Former FEC student Corey Boling (2010/11) has set up a remarkable organisation called Filmmakers Without Borders which sends educators abroad to teach filmmaking to underserved youth in Bhutan, Cambodia, Honduras, India, Kenya, Nepal, & Sierra Leone. They have just launched their first kickstarter campaign to build on the initial seed money which they began with. We look forward to hearing all about the projects. Perhaps future FEC students might be interested in collaborating on an exhibition of the work made!
What a treat the Hello Comrades! exhibition is. Two FEC students, Mengchen and Anastasia, have used the ‘red’ connection between their two countries (China and Russia, incase you hadn’t worked it out) to work collaboratively on a three-day event which launched today and continues tomorrow and Saturday. Room E24 in the Art College has been transformed into a sitting room all decorated with red memorabilia from China and the former Soviet Union. Anastasia explained she’d had to use a small statue of Stalin as a hammer during the get-in which seemed entirely appropriate. Thus the atmosphere and tone is successfully set. There is a great sense of fun in their approach which is refreshing and engaging. An extremely clever means of drawing folk in and creating a relationship of trust with the audience.

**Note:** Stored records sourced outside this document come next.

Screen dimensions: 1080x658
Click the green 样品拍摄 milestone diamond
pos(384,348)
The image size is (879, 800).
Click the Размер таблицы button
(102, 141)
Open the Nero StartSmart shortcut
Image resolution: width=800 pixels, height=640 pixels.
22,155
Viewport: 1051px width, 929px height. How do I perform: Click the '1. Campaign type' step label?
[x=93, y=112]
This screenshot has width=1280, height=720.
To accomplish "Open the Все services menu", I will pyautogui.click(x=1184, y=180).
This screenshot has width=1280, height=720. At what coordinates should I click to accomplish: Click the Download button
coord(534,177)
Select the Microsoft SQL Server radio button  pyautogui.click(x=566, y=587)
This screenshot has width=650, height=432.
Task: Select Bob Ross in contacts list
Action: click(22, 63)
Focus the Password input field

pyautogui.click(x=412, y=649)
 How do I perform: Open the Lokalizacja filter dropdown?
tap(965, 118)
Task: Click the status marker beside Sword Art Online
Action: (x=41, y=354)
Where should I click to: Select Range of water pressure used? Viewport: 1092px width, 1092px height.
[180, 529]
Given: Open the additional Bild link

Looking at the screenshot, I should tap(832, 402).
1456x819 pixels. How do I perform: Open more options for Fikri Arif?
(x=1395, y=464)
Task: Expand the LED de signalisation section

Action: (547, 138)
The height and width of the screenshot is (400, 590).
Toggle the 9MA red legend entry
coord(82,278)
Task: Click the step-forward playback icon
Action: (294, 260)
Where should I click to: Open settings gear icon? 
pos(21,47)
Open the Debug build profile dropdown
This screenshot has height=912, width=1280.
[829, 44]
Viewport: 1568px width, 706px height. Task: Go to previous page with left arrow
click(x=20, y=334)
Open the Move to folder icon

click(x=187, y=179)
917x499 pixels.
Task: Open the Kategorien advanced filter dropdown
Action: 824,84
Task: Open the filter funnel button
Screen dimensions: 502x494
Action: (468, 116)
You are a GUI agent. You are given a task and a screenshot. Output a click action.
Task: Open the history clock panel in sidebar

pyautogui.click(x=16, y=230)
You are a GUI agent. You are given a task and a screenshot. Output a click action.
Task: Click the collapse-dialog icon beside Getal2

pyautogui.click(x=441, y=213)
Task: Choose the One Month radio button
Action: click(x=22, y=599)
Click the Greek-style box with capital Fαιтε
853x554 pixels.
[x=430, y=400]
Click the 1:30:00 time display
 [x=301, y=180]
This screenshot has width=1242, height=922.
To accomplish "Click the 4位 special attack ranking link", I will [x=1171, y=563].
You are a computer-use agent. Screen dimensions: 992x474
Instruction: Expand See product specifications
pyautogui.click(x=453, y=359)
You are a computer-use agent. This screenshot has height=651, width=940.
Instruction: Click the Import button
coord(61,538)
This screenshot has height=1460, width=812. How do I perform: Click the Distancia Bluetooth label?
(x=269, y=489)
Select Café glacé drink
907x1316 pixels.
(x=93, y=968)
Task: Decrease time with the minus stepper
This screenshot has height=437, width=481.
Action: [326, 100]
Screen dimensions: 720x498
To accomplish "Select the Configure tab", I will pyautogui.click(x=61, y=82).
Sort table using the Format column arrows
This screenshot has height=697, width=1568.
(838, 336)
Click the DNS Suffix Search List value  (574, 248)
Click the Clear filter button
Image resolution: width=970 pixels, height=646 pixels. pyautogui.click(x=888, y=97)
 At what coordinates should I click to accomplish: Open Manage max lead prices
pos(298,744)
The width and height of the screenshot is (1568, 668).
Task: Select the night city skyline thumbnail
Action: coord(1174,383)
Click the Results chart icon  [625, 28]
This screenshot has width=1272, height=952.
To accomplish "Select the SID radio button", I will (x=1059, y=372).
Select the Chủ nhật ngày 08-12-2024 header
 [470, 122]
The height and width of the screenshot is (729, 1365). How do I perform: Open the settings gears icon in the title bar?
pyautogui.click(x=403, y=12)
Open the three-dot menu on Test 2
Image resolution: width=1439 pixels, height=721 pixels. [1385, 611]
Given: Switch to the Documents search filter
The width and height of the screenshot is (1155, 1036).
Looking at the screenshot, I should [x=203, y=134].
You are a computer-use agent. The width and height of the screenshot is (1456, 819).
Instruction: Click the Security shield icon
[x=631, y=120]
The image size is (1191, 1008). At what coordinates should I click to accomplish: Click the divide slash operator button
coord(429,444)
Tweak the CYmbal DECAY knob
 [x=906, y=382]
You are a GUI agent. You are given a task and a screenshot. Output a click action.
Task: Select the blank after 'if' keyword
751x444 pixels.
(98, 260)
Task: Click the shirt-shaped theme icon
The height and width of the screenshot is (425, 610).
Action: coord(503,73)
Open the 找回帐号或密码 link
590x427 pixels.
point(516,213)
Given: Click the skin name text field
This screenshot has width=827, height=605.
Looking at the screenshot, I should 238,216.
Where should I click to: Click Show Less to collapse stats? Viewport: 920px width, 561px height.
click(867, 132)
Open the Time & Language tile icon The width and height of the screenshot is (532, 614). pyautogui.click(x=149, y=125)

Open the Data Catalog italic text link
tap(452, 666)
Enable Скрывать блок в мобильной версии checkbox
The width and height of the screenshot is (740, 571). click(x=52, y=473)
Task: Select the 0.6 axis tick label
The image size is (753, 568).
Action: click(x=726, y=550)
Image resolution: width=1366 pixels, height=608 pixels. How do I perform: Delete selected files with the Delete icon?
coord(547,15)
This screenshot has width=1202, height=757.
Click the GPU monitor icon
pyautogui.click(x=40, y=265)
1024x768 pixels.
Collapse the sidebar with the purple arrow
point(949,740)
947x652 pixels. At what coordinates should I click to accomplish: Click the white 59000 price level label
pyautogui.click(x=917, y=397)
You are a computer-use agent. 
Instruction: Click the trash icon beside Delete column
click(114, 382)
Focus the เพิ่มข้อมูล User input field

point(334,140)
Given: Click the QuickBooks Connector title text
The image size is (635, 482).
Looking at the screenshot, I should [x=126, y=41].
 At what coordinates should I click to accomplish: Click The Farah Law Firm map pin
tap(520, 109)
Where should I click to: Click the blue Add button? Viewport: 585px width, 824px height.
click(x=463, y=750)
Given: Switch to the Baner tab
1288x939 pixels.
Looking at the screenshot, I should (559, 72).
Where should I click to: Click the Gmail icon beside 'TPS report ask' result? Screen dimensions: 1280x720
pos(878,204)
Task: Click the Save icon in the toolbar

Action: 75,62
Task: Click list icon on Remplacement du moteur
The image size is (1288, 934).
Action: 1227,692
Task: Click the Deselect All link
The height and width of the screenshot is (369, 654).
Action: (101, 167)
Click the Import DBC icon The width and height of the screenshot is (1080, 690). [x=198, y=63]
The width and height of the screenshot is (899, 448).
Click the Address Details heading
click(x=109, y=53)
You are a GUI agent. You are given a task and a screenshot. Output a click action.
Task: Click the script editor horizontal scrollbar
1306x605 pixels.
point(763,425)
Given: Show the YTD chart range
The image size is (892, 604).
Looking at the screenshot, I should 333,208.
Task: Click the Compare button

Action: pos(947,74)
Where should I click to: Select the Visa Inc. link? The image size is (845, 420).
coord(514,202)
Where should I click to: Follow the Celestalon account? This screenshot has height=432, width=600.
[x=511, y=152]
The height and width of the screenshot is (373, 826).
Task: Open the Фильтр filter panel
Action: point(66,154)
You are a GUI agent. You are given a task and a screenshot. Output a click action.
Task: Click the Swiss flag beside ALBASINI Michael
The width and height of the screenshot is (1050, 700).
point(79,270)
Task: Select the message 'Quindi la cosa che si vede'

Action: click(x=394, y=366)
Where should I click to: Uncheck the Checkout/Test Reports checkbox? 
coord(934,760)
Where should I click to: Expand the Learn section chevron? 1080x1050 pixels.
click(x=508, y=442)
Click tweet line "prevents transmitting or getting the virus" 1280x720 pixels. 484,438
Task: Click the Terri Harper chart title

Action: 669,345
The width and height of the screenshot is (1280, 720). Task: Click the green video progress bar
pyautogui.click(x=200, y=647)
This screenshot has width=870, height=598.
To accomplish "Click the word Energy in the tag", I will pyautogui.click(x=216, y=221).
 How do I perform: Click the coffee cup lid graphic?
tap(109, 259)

The layout of the exhibition is brilliantly imaginative and builds on the sense of fun and takes it into more complex territory. A waste bin in the centre is stuffed with the debris of Western living and a discarded screen shows the work, ‘Recycled’ by Thomas Sauvin (Sound Art by Zafka), China & France. The images in the film were sourced over a number of years from a recycling zone in the outskirts of Beijing. Lei Lei and Thomas scanned more than half a million 35mm color film negatives. Those negatives build up a portrait of the capital city and the life of her inhabitants over the last thirty years. Here, they selected 3000 photos to create the animation you can see in the bin. The film itself is also on vimeo but I recommend you go and see if first as displayed by the FEC students.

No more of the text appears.